Some services are exempt or outside the scope of VAT. Exempt services typically include insurance and financial services, membership subscriptions and education services. Those outside the scope of VAT typically include those levied by statute e.g. congestion charge fees or vehicle MOT fees.

Do I need to register for VAT?

If your turnover of VAT taxable goods and services supplied within the UK for the previous 12 months is more than the current registration threshold of £81,000, or you expect it to go over that figure in the next 30 days alone, you must register for VAT.

If you are not over this threshold, then you may opt to make a voluntary registration. The advantage to this, is that you’ll be able to recover any VAT that your business suffers. However the downside, is that you’ll then have to then make quarterly VAT returns and keep all the paperwork.
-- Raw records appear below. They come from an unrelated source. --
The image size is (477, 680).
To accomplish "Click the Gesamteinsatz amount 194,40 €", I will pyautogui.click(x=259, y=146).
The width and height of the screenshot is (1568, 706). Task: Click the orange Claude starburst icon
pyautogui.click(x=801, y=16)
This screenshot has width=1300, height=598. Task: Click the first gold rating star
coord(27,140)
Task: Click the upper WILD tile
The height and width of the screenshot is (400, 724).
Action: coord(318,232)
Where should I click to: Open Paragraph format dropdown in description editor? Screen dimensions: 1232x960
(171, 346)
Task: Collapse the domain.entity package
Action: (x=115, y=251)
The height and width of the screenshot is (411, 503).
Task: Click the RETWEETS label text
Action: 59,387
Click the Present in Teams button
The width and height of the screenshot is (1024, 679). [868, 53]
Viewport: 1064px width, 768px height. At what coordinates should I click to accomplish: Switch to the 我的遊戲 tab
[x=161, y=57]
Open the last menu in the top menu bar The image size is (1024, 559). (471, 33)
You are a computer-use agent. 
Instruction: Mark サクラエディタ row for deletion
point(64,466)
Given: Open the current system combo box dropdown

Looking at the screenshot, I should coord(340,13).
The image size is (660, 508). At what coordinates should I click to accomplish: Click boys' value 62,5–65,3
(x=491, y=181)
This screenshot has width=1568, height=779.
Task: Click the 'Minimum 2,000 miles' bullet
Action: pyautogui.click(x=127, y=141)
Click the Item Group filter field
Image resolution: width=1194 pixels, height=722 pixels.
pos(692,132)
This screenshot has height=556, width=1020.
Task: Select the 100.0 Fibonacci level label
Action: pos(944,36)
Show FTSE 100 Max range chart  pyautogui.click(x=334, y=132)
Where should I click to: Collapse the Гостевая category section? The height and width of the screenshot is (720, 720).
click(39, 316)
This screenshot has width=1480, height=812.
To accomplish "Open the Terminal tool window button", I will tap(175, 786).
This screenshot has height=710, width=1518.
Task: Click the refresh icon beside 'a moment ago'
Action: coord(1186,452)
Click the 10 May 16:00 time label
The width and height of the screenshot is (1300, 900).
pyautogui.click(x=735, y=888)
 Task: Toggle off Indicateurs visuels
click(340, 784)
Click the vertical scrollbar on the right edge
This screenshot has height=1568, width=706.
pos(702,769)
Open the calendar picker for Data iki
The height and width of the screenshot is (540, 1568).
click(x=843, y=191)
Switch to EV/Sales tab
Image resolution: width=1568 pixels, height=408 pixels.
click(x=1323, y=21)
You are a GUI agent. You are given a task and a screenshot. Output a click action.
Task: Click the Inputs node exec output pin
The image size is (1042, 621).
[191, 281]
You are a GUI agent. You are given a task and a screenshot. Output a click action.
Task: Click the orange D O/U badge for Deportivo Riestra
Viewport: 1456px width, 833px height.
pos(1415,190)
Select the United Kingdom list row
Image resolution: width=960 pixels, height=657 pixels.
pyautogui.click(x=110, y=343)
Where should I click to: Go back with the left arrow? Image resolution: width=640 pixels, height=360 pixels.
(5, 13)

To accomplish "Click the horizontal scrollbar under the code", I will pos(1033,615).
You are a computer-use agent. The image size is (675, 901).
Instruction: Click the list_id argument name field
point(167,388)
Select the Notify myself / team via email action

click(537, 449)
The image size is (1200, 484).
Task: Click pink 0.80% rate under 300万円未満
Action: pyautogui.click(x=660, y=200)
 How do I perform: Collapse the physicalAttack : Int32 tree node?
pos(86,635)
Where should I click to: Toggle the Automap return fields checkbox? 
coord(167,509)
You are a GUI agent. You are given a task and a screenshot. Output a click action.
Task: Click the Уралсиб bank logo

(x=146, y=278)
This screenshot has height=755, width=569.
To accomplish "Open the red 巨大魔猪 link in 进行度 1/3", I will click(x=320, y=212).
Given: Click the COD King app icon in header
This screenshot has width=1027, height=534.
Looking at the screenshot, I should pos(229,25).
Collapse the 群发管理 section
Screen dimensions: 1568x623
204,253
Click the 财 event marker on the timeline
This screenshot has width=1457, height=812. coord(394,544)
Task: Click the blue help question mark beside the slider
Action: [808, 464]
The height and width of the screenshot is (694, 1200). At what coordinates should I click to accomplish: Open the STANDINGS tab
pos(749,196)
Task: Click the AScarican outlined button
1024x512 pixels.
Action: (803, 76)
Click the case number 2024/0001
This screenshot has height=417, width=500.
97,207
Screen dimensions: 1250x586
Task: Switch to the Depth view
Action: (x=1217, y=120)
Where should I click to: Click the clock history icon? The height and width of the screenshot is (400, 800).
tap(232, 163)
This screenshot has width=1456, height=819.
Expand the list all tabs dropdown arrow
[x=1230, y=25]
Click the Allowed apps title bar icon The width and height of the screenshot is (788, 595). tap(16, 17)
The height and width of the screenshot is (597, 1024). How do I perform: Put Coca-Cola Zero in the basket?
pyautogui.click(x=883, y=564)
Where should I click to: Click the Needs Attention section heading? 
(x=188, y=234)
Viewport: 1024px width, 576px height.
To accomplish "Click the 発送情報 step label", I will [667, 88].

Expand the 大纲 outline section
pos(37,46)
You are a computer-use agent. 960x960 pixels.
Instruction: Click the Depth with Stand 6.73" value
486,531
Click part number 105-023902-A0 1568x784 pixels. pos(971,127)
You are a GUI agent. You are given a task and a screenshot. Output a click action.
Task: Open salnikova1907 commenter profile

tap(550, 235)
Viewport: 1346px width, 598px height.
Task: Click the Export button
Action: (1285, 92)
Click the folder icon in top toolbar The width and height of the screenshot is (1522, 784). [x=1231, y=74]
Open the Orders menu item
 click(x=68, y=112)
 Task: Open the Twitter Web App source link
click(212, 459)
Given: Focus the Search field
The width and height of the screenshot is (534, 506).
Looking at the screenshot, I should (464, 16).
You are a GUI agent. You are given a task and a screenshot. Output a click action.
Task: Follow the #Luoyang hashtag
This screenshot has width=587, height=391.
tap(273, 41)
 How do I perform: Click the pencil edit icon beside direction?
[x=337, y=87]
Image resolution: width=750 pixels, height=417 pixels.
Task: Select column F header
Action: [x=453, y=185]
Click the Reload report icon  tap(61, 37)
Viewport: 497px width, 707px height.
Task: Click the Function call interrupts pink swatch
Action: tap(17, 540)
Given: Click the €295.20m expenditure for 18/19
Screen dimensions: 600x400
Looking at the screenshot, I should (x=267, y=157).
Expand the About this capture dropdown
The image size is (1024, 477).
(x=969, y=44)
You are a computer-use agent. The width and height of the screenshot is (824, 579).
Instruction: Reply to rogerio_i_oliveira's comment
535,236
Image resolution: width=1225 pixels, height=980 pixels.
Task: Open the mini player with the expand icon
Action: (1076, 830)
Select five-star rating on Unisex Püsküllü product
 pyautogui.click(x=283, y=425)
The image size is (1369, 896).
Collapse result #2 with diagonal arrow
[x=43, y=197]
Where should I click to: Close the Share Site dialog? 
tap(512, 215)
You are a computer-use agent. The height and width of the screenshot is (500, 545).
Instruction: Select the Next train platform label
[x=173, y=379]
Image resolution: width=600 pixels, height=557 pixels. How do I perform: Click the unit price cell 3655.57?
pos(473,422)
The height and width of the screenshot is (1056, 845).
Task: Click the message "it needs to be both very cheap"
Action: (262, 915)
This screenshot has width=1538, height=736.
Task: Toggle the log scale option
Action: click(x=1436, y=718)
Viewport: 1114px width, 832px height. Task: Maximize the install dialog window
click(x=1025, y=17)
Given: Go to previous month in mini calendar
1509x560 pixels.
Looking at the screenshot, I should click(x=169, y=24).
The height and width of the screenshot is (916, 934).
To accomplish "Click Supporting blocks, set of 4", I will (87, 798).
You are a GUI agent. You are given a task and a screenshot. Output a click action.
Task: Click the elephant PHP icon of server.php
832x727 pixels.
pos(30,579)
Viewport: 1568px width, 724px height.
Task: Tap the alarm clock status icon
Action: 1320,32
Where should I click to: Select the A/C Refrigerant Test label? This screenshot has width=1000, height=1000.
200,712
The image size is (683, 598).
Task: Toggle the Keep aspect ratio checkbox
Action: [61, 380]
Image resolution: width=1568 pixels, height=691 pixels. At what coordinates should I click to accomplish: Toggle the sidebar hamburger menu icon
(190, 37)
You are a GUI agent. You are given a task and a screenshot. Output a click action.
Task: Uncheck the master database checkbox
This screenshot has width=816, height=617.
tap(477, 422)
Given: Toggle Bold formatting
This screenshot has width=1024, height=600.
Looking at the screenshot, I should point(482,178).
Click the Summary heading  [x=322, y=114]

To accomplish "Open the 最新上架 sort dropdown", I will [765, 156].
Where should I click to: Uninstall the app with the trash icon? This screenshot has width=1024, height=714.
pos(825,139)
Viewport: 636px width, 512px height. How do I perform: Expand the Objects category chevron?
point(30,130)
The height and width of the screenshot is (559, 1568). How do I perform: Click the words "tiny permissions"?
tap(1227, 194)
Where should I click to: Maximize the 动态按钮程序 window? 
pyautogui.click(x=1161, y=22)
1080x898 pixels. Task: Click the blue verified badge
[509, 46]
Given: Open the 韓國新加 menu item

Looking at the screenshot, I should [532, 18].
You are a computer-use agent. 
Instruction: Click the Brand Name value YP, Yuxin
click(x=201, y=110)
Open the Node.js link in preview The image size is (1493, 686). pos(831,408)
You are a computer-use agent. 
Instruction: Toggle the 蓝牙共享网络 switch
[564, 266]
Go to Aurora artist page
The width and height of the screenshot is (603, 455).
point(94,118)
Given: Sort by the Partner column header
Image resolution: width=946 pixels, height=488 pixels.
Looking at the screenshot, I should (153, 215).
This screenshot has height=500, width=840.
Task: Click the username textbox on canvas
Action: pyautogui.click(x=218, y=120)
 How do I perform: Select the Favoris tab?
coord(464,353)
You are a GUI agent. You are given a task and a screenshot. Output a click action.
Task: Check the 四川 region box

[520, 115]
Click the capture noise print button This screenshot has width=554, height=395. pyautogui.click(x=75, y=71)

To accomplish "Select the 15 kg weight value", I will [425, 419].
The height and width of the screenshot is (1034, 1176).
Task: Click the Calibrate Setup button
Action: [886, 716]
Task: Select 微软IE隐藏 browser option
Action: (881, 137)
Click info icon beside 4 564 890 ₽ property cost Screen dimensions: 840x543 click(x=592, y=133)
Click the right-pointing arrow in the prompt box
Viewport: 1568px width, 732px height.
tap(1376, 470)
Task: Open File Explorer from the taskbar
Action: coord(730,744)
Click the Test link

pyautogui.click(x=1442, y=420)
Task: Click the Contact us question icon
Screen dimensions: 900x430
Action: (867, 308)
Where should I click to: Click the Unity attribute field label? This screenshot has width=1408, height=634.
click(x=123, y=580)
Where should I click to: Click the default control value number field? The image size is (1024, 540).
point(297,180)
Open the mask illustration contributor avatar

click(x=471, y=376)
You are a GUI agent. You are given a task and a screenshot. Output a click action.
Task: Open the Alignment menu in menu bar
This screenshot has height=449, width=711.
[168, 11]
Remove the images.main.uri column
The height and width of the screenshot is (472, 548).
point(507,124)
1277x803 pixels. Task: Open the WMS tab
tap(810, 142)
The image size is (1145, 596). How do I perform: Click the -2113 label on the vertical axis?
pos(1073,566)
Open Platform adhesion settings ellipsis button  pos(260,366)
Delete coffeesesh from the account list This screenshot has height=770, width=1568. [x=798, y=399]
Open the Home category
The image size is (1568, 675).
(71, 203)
Accounting schemes for VAT

There are a number of HMRC schemes to make accounting for your VAT easier. These include the Annual Accounting Scheme whereby you only file one VAT return at the end of the year, but you have to pay monthly VAT payments based on your previous year’s VAT liability. There is also the Flat Rate Scheme whereby you don’t have to calculate the VAT on each and every transaction. Instead, you simply pay a flat rate percentage of your turnover as VAT.

Use cloud accounting

If you use a cloud-based accounting solution, such as Xero, then all the transactions are classified as they occur, meaning its relatively simple to prepare your quarterly VAT return. It’s worthwhile getting your accountant to check the transactions though, just to ensure that the return is good to go each month. This can then be filed electronically.

VAT pitfalls

Based on our work with small businesses, here are the things they most often get wrong with VAT:

  • Reclaiming VAT on their purchases which never had VAT on them. One that almost always crops up is insurance – where companies assume Insurance Premium Tax (IPT) is VAT which can be reclaimed. It isn’t.
  • Reclaiming VAT on business entertaining. This is specifically prohibited. Although you can reclaim VAT on employee entertaining – in certain circumstances. But one which often trips up small business owners, is that while they are employees of their own business, you cannot reclaim the VAT on entertainment where the directors are the sole employees being entertained.
  • Preparing their VAT return from their bank statements. This one is potentially a big issue. We have come across clients that have prepared their VAT returns from the bank statements, assuming all their payments out have VAT on them to be reclaimed. But this is often not the case: Business rates, insurance, public transport and airplane tickets, for example, do not have VAT on them, so by drafting their return solely by using bank statements their filings include a claim for repayment of VAT that has never been charged by the supplier.